Prose & Politics
Corruption Conundrum
A mix of empirical evidence and game theory demonstrate that new laws cannot solve old problems
Siddharth Singh
Siddharth Singh
27 Jun, 2018
ON PAPER, INDIA is a country of laws. With laws ranging from ones that prescribe fines for jumping traffic lights all the way to those meant to ensure ‘social justice’ in the form of guaranteed rights to food and even employment. By this measure India should be a paradise. Instead of being a rechtsstaat based on justice and rule of law, the country is pretty lawless with probably the most visible demonstration coming from widespread corruption—from petty officials demanding bribes all the way to allocation of natural resources at the hands of venal politicians.
In The Republic of Beliefs: A New Approach to Law and Economics (Princeton University Press; 264 pages; $35), Kaushik Basu, India’s former Chief Economic Adviser, lays bare the dynamic underpinning a plethora of laws and lawlessness at the same time.
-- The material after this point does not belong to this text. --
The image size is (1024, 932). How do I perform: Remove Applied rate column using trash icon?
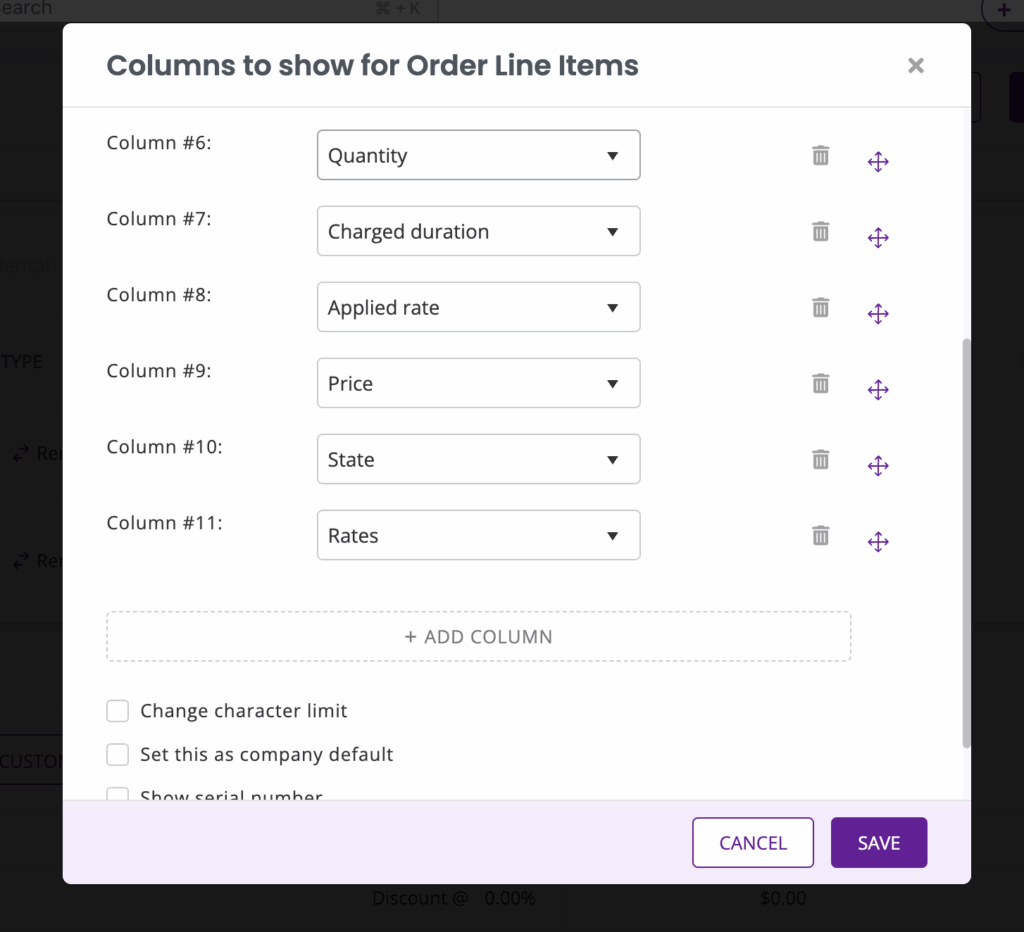[x=820, y=308]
How did India land in such an equilibrium? After a long time it is dawning on policymakers that perhaps an excessive number of laws prescribing almost everything is behind the problem, if not the problem itself. Since 2014, dozens of laws—some even going back to the 19th century—have been scrapped. The explanation being that so many laws create incentives for officials to intervene everywhere, making corruption possible in the first place. Using simple game theory, he explains why many laws remain just words on paper, having little or no effect in real life. His explanation is that laws cannot change the set of actions—or strategies—that are available to citizens and officials before a law was put in place. If corrupt behaviour was a choice for an official before the Lokpal Act, it remains so after the law has been passed. Our faith in such laws rests on the belief that ‘someone’—the police or investigators— will come and arrest errant officials. This is touching in a way, as it assumes that the police and investigators are saints with no incentives for bad behaviour.
Laws do work at times, but the mechanism for their effectiveness is different from the assumption that the Government has immense powers to set things right. Much of the magic of laws rests on creating beliefs among citizens (and officials) that unless they do such-and-such thing, they will be in trouble. If those beliefs are not generated, then laws are, to use Basu’s words, nothing more than ink spilt on a piece of paper.
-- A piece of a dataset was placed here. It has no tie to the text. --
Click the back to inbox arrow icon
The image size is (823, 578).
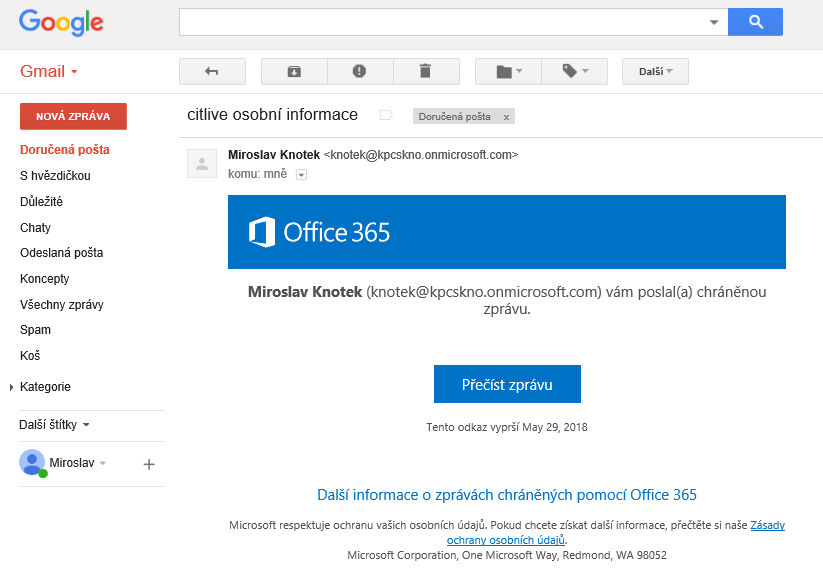click(x=212, y=71)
The trouble for a country like India is that it is not easy to generate beliefs about rule of law, giving the poor their due— something that is violated with impunity when it comes to subsidised food or even money due to them from work under employment guarantee programmes—and a host of others that are necessary to make laws work. In contrast to the gung-ho spirit of those who favour minting new laws for every problem—mostly to be found among NGOs, extra-constitutional policymaking organs like the erstwhile National Advisory Council (NAC) and other believers—Basu’s prognosis is bracing. In countries with complex histories, it is not easy to change beliefs, a sine qua non for effectiveness of laws. He notes, ‘The process of modernization that is occurring today takes the form of trying to import laws and rules from industrialized nations, some of which were the rulers of former colonies, to the former colonies and other poor nations. In brief, the laws in these cases are competing with pre-existing focal points determined by custom and the long history of social evolution. Dislodging these norms is not easy. Indeed, matters may get worse since these laws in many cases amount to trying to create a new focal point when an old focal point exists and can make matters worse. This is most likely the reason why in developing and emerging market economies laws are so often overlooked by all and sundry.’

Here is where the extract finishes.